IV. Depreciation & Property Incentives
100% Bonus Depreciation Returns
- Applies to property acquired after January 19, 2025.
- House: Applies through 2029 (2030 for longer production period assets).
- Senate: Permanent.
Qualified Production Property (QPP)
- For new non-residential buildings primarily used for manufacturing, refining, or production.
- Excludes areas like offices, parking, software development, sales, and lodging.
- House bill includes 100% Bonus depreciation if construction begins after January 19, 2025, and before January 1, 2029, and the property is placed in service by January 1, 2033.

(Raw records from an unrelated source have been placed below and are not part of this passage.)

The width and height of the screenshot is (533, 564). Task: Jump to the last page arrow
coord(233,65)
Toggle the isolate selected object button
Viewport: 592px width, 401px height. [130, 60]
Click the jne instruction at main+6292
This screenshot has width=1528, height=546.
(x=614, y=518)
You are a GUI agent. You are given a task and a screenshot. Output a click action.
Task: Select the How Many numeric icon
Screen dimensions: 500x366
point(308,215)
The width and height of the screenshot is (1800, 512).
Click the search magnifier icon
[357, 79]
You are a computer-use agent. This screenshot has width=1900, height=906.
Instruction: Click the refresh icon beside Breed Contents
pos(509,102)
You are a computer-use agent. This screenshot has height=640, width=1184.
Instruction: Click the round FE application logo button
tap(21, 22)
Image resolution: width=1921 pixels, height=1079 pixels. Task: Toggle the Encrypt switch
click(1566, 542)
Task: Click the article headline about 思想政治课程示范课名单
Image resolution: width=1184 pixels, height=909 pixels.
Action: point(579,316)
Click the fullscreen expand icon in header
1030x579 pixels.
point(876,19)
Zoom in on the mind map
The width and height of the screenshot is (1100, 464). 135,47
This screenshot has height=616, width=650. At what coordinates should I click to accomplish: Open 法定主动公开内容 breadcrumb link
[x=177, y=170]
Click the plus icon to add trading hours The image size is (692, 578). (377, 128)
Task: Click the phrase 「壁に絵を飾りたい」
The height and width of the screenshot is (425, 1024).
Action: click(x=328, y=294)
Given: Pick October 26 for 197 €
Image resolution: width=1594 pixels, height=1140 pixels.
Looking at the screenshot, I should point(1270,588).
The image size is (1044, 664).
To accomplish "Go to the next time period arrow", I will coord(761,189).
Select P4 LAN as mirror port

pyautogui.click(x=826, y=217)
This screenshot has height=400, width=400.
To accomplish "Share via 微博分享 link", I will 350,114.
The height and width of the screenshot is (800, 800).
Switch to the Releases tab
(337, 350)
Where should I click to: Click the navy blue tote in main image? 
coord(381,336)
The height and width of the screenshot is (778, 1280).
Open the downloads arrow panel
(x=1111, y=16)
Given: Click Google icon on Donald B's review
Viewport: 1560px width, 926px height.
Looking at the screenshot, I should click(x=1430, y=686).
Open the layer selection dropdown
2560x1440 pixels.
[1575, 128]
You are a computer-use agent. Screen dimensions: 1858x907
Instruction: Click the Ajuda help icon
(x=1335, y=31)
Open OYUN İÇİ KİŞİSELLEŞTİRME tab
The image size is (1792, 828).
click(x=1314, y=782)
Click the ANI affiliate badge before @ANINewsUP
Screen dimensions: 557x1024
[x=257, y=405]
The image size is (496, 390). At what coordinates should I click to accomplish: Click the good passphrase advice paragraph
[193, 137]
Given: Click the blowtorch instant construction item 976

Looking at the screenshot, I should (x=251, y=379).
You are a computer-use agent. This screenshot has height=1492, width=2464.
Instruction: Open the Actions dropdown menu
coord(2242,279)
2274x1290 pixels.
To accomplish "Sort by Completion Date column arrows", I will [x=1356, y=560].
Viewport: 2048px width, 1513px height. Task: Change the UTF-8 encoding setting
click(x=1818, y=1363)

- Senate bill includes the same provision, but the property must be placed in service by January 1, 2031.
If your client is building or renovating manufacturing facilities, advise on timing to capture the maximum bonus. Keep an eye out for regulatory definitions of QPP.
V. Energy Tax Incentives: §45L, §179D, and Clean Energy Credits
Section 45L Credit (New Homes)
- House: Ends Dec. 31, 2025 (or 2026 if construction began before May 12, 2025).
- Senate: Ends 12 months after enactment.
Section 179D (Commercial Energy Deduction)
- Senate Only: Ends for buildings beginning construction 12 months after enactment.
Clean Energy Credits – §45Y and §48E
- House: Phases out credits for projects started 60 days after enactment and placed in service after 2028.
- Senate: Keeps current rules (phaseout after 2032) but imposes an early phaseout for solar/wind:
- 2026: reduced to 60%
- 2027: reduced to 20%
- 2028: reduced to 0%
- Senate: Repeals the special 5-year cost recovery period.
VI. Section 174 Expensing (R&D Costs)
- House: Temporary repeal of amortization for domestic R&D (2025–2029).
- Senate: Permanent repeal, plus:
- Retroactive application for small businesses (under $31M gross receipts) to tax years starting 2022.
- Option for all taxpayers to accelerate the remaining unamortized balance of Section 174 costs as of 12/31/24 over 1 – 2 years.
VII. Final Considerations for CPAs
Watchpoints and Uncertainties
- Reconciliation Rules: The bill must pass both chambers with identical text. There is no formal plan for a House–Senate conference committee.
- The Byrd Rule: Procedural roadblocks (e.g., the recent strike-down of Medicaid savings) could derail tax provisions as well.
- IRS Readiness: With over 26,000 staff departures and vacant leadership roles, IRS implementation and guidance could lag significantly.
What CPAs Should Do Now
- Scenario Plan Across Versions
Run what-if models using House and Senate proposals for key client types: real estate developers, manufacturers, SSTBs, and R&D-heavy companies. - Monitor QPP and Energy Guidance
Be ready to interpret new regulations once Qualified Production Property and energy phaseouts are better defined. - Prep for Retroactivity
If the Senate’s 174 provision is included, amended returns could unlock significant cash flow for some clients. - Communicate with High-Income Individuals
Discuss SALT, standard deduction boosts, and PTET limitations now—before the final bill language is released. - Reassess Long-Term Planning
For large asset purchases or energy investments, the permanence of bonus depreciation or early phaseouts will shape 5–10 year tax strategy.
The evolving 2025 budget reconciliation bill presents opportunities and uncertainties. As lawmakers continue to negotiate, CPAs must prepare to pivot client strategy quickly. Staying proactive will allow you to guide clients through this shifting landscape—and turn tax law into a planning advantage.